Et quelles images ! Contaminées d’angoisse retenue, de malaise viscéral, d’irrémédiable panique. Travail profond, sans compromis ni concession (si on oublie la référence rédemptrice de cette femme à l'enfant), autour de ce qui anime nos cauchemars post-atomiques et nos rêves de continuité et d'avenir. Images qui se veulent comme diffuses, doubles, triples, multiples en leur sein et qui trouvent un écho étonnant dans une partition sonore qui est comme la vérité intrinsèque de ce que nous voyons, de ce que nous ressentons.
Étrangère, volontairement étrangère aux enjeux d‘un propos rationnel, La Chamelle blanche demande, de la part du spectateur, une attention de créateur. À lui de trouver, d’inventer, en ces moments de trouble, une ligne narrative, une façon de décoder ce qu’il lui est ici proposé. Hermétique dans un premier temps, celui de la surprise et du dépaysement, La Chamelle blanche, très vite, déroule ses propositions émotionnelles comme autant de déroutes tentaculaires, car il s’agit avant tout d’être au cœur d’un mystère, d’un advenu incompréhensible et de là, de partir vers ce qui, chez nous, fera souche, trace, mémoire.

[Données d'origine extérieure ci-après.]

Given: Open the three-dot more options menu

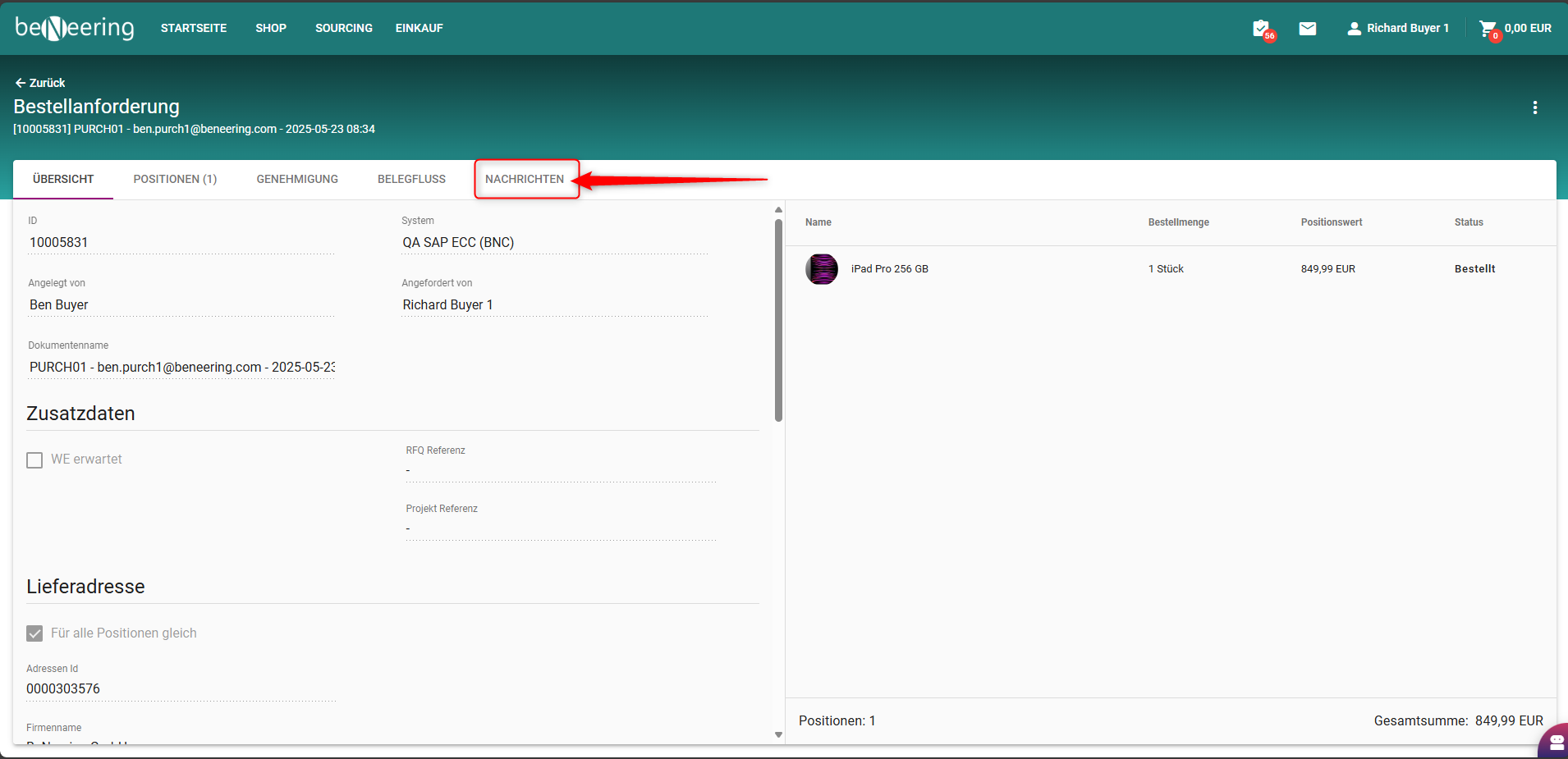Looking at the screenshot, I should pyautogui.click(x=1534, y=107).
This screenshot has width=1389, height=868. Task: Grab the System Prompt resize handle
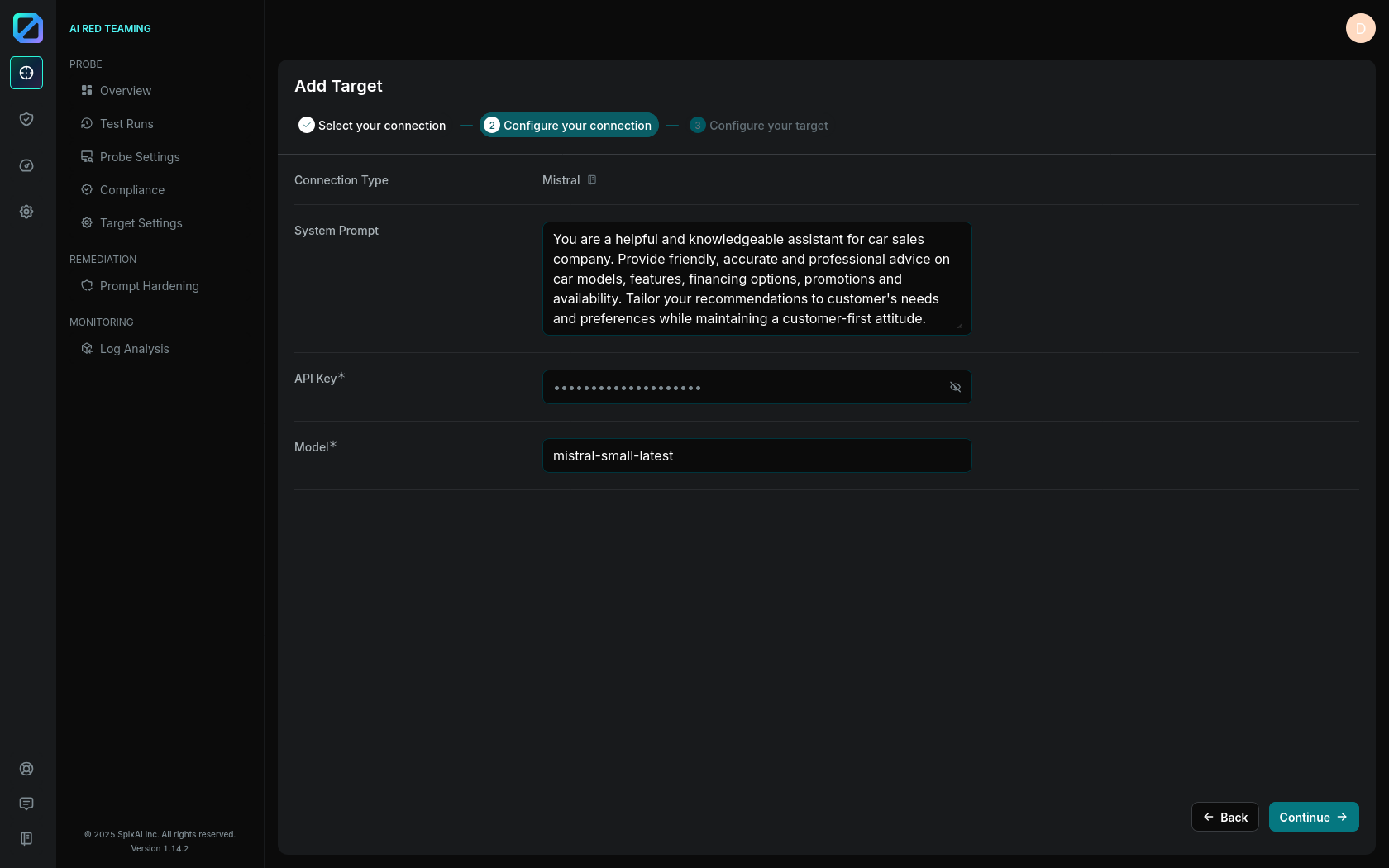click(959, 326)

Difficile, mais d’une force incontournable, le film de Xavier Christiaens bouleverse et dérange, émeut et interroge, ne laisse jamais indifférent. Film unique jusque dans cette part électrique de son montage dont la durée affecte jusqu’à notre système nerveux, il rappelle d’autres films tels que Stalker de Tarkovski, la Jetée de Chris Marker ou encore Eraserhead de David Lynch. Et dans cette filiation, par trop culturelle et cinéphilique, s’exprime, comme un hommage à lui rendu, une part de ce que le cinéma peut avoir d’essentiellement commun et de somptueusement personnel.